Hace ya casi medio siglo mi padre se encontró con un joven. Hablaba poco, sus gestos eran medidos y sus palabras, las justas. Sin embargo tenía una mirada tan positiva como directa y la mayor fortaleza estaba en sus manos. Acababa de conocer a Mustafa Arruf. Un escultor y artista admirable que tenía por delante años de genialidades. Con Arruf, Melilla ha tenido un autor sin igual, que ha decorado y llenado espacios en el sentido más literal del término.
Las obras que fue levantando a lo largo del tiempo marcaron un estilo propio, diferente, pero sobre todo bello. Como escultor nunca estuvo atado a los tamaños. Podía concebir una escultura inmensa y al mismo tiempo una que sirviera como elemento decorativo de un salón; dominaba las figuras abstractas como las de un rostro homogéneo. Supo combinar la flexibilidad creativa con una fuerte disciplina académica, tanto en el hecho de recibir las pertinentes enseñanzas, como posteriormente darlas. Las curvas de sus esculturas marcaron una personalidad y firma que eran fáciles de reconocer, en especial porque parecían no tener fin y además tienen la extraña capacidad de dirigirse a los cuatro puntos cardinales y a ninguno al mismo tiempo.
Recuerdo con cariño sus visitas en el hogar de mis padres, donde se desarrollaron intensas charlas sobre Miguel Angel, Bernini, Donatello, Botero o Henry Moore, al tiempo que con un poco de barro daba vida a sus primeras creaciones, en lo que era nuestro patio. Puedo decir con orgullo que fui testigo de primera mano de cómo los trozos de arcilla húmeda iban tomando vida ante mi. Era algo verdaderamente mágico.
Su casa, cabe decir mejor el edificio en donde residía es el epítome perfecto del escultor. Básicamente todo su espacio está diseñado para ejercer como lo que era, un trabajador del espacio. El resto, la parte habitable, es modesta y práctica. Lo importante en esa singular construcción, en la que pude estar varias veces era crear, lo demás era secundario.

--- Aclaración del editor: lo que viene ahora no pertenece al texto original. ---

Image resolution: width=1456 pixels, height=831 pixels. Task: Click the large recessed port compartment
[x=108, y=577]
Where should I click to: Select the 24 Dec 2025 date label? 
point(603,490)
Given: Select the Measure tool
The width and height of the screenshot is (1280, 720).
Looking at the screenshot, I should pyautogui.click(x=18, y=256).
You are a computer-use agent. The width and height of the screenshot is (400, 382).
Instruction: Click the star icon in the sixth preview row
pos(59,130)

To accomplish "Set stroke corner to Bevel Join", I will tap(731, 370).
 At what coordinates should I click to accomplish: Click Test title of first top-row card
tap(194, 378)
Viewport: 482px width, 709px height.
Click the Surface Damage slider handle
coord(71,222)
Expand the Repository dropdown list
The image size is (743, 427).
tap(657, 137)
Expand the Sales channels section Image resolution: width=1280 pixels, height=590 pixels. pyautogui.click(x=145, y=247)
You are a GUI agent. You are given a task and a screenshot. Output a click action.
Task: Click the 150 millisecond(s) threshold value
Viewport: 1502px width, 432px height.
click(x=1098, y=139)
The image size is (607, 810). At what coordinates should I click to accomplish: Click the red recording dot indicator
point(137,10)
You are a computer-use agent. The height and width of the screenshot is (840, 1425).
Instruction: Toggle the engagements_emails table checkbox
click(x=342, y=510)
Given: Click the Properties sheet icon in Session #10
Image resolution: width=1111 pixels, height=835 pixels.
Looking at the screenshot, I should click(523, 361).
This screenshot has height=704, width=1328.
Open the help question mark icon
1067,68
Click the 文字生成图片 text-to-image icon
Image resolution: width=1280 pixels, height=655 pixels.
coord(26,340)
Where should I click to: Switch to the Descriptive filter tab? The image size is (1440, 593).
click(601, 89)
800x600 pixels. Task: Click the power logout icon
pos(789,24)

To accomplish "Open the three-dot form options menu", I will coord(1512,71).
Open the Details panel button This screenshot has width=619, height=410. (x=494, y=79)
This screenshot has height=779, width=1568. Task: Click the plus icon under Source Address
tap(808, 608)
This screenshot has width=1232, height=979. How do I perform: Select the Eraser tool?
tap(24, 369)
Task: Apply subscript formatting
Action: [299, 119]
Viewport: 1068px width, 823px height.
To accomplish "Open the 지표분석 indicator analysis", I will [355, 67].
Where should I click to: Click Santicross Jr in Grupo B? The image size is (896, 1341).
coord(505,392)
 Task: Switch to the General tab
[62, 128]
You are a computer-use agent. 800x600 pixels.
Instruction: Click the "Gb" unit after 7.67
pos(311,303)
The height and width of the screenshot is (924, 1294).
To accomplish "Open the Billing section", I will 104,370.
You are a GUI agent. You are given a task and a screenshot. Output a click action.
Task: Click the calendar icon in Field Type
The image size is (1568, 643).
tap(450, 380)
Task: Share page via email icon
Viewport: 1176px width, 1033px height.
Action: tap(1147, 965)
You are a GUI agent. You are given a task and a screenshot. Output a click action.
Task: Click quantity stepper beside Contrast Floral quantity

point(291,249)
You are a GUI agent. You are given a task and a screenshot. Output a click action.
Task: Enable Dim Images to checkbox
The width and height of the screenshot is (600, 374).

Modesto y discreto hasta el extremo, nunca usó en demasía las redes, lo que hizo que no se le reconociera en lo que merecía. La fama -yo se lo señale en varias ocasiones- hay que alimentarla, pero el sonreía ante mis palabras. Hemos perdido un genio de los que aparecen uno por generación. Su pronta desaparición nos deja huérfanos de las muchas obras que podría haber realizado. España se ha quedado sin un gran artista, Melilla sin un creador magnífico, y yo sin un gran amigo. Mustafa Arruf, el escultor infinito.